The Baffling Popularity of Randomized Linear Network Coding

As I write this chapter, I’m attending a computer science conference in San Jose, California. Earlier today, something interesting happened. I attended a session in which four different professors from four different universities presented their latest research. Surprisingly, all four presentations tackled the same narrow problem—information dissemination in networks—using the same narrow technique—randomized linear network coding. It was as if my research community woke up one morning and collectively and spontaneously decided to tackle the same esoteric problem.

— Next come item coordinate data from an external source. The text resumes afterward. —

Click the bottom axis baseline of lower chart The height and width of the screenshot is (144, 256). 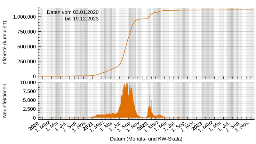[x=147, y=118]
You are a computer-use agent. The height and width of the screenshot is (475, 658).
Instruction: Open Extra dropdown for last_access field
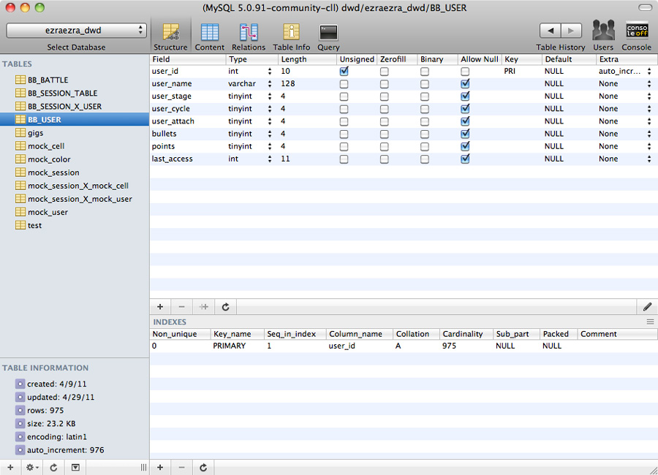point(648,159)
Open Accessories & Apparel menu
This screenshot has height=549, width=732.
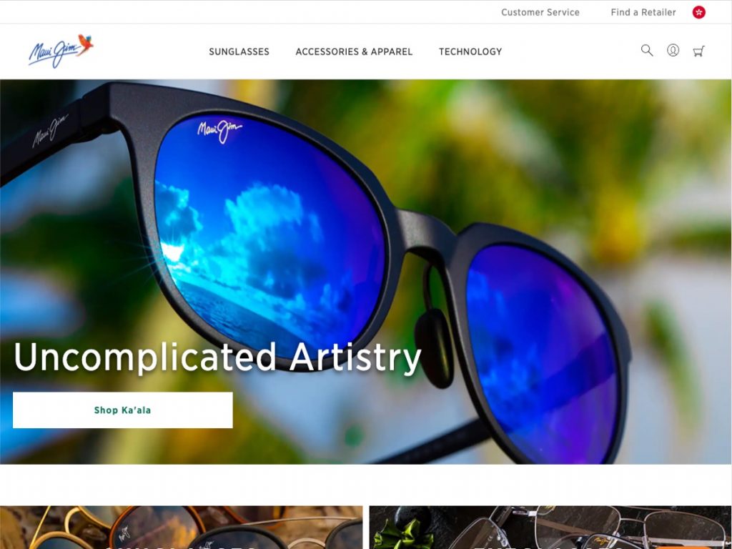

This example of joint discovery surprised me, but it would not have surprised the science writer Steven Johnson. In his engaging 2010 book, Where Good Ideas Come From, Johnson explains that such “multiples” are frequent in the history of science.¹ Consider the discovery of sunspots in 1611: As Johnson notes, four scientists, from four different countries, all identified the phenomenon during that same year. The first electrical battery? Invented twice in the mid-eighteenth century. Oxygen? Isolated independently in 1772 and 1774. In one study cited by Johnson, researchers from Columbia University found just shy of 150 different examples of prominent scientific breakthroughs made by multiple researchers at near the same time.

These examples of simultaneous discovery, though interesting, might seem tangential to our interest in career mission. I ask, however, that you stick with me, as the explanation for this phenomenon is the first link in a chain of logic that helped me decode what Pardis did differently than Sarah and Jane.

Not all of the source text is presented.